Stored items:

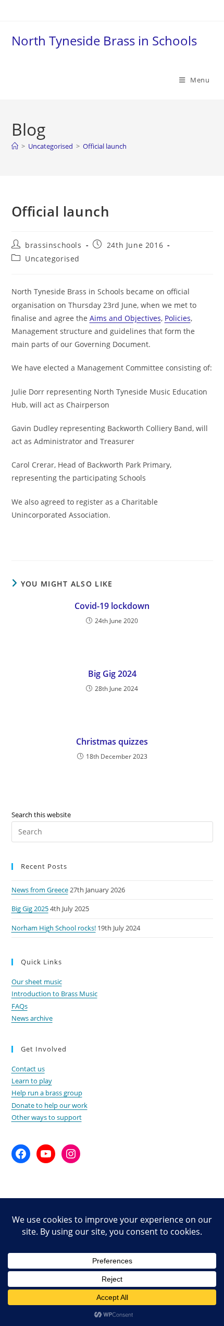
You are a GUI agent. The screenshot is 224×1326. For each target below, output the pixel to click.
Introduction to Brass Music (54, 993)
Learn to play (31, 1080)
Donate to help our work (49, 1105)
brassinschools (53, 245)
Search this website (41, 814)
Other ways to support (46, 1117)
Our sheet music (36, 981)
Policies (178, 318)
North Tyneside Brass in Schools (104, 40)
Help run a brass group (46, 1092)
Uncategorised (52, 259)
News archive (32, 1018)
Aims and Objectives (125, 318)
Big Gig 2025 (29, 908)
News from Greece (39, 889)
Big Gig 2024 (112, 673)
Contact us (28, 1068)
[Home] (14, 146)
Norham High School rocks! (53, 928)
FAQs (19, 1006)
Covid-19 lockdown (112, 606)
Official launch (105, 146)
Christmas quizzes (112, 741)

§ Objective
Repeat every line of the records above word for word, without the pictures.

§ Worked solution
You are a GUI agent. The screenshot is 224×1326. For each target below, output the pixel to click.
Introduction to Brass Music (54, 993)
Learn to play (31, 1080)
Donate to help our work (49, 1105)
brassinschools (53, 245)
Search this website (41, 814)
Other ways to support (46, 1117)
Our sheet music (36, 981)
Policies (178, 318)
North Tyneside Brass in Schools (104, 40)
Help run a brass group (46, 1092)
Uncategorised (52, 259)
News archive (32, 1018)
Aims and Objectives (125, 318)
Big Gig 2025 (29, 908)
News from Greece (39, 889)
Big Gig 2024 (112, 673)
Contact us (28, 1068)
[Home] (14, 146)
Norham High School rocks! (53, 928)
FAQs (19, 1006)
Covid-19 lockdown (112, 606)
Official launch (105, 146)
Christmas quizzes (112, 741)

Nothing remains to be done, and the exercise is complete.